In vitro and in vivo anti-tumor activity of CoQ0 against melanoma cells: inhibition of metastasis and induction of cell-cycle arrest and apoptosis through modulation of Wnt/β-catenin signaling pathways

Coenzyme Q(0) (CoQ(0), 2,3-dimethoxy-5-methyl-1,4-benzoquinone), a novel quinone derivative, has been shown to modulate cellular redox balance. However, effect of this compound on melanoma remains unclear. This study examined the in vitro or in vivo anti-tumor, apoptosis, and anti-metastasis activities of CoQ(0) (0-20 mu M) through inhibition of Wnt/beta-catenin signaling pathway. CoQ(0) exhibits a significant cytotoxic effect on melanoma cell lines (B16F10, B16F1, and A2058), while causing little toxicity toward normal (HaCaT) cells.
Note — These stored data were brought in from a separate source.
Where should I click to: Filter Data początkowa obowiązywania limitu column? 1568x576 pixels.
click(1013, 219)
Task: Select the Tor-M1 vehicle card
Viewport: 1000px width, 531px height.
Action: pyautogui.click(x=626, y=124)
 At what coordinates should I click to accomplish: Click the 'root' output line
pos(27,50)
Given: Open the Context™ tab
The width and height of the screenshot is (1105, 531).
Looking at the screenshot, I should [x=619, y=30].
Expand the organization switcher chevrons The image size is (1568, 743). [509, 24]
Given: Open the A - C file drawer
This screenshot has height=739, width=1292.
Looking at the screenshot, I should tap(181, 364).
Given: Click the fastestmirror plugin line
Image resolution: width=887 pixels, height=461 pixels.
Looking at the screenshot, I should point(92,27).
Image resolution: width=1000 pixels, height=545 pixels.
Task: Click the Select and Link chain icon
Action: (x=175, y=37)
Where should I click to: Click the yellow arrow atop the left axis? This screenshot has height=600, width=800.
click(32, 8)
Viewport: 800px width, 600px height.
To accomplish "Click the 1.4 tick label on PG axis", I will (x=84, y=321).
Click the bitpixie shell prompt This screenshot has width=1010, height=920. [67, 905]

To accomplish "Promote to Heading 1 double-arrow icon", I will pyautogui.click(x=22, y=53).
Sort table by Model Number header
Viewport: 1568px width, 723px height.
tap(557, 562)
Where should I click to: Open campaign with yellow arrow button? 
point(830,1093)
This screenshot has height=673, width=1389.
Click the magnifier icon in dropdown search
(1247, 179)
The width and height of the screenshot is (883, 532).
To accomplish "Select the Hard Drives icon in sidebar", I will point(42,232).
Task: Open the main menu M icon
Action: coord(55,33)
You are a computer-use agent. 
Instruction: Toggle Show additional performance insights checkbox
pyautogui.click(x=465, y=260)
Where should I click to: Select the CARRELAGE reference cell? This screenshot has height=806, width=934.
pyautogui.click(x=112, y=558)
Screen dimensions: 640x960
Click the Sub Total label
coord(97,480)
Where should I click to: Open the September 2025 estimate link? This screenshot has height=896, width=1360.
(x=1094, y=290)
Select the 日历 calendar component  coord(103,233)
The suppression of beta-catenin was seen with CoQ(0) administration accompanied by a decrease in the expression of Wnt/beta-catenin transcriptional target c-myc, cyclin D1, and survivin through GSK3 beta-independent pathway. We found that CoQ(0) treatment caused G(1) cell-cycle arrest by reducing the levels of cyclin E and CDK4. Furthermore, CoQ(0) treatment induced apoptosis through caspase-9/-3 activation, PARP degradation, Bcl-2/Bax dysregulation, and p53 expression. Notably, non- or sub-cytotoxic concentrations of CoQ(0) markedly inhibited migration and invasion, accompanied by the down-regulation of MMP-2 and -9, and up-regulation of TIMP-1 and -2 expressions in highly metastatic B16F10 cells. Furthermore, the in vivo study results revealed that CoQ(0) treatment inhibited the tumor growth in B16F10 xenografted nude mice. Histological analysis and western blotting confirmed that CoQ(0) significantly decreased the xenografted tumor progression as demonstrated by induction of apoptosis, suppression of beta-catenin, and inhibition of cell cycle-,apoptotic-, and metastatic-regulatory proteins. The data suggest that CoQ(0) unveils a novel mechanism by down-regulating Wnt/beta-catenin pathways and could be used as a potential lead compound for melanoma chemotherapy.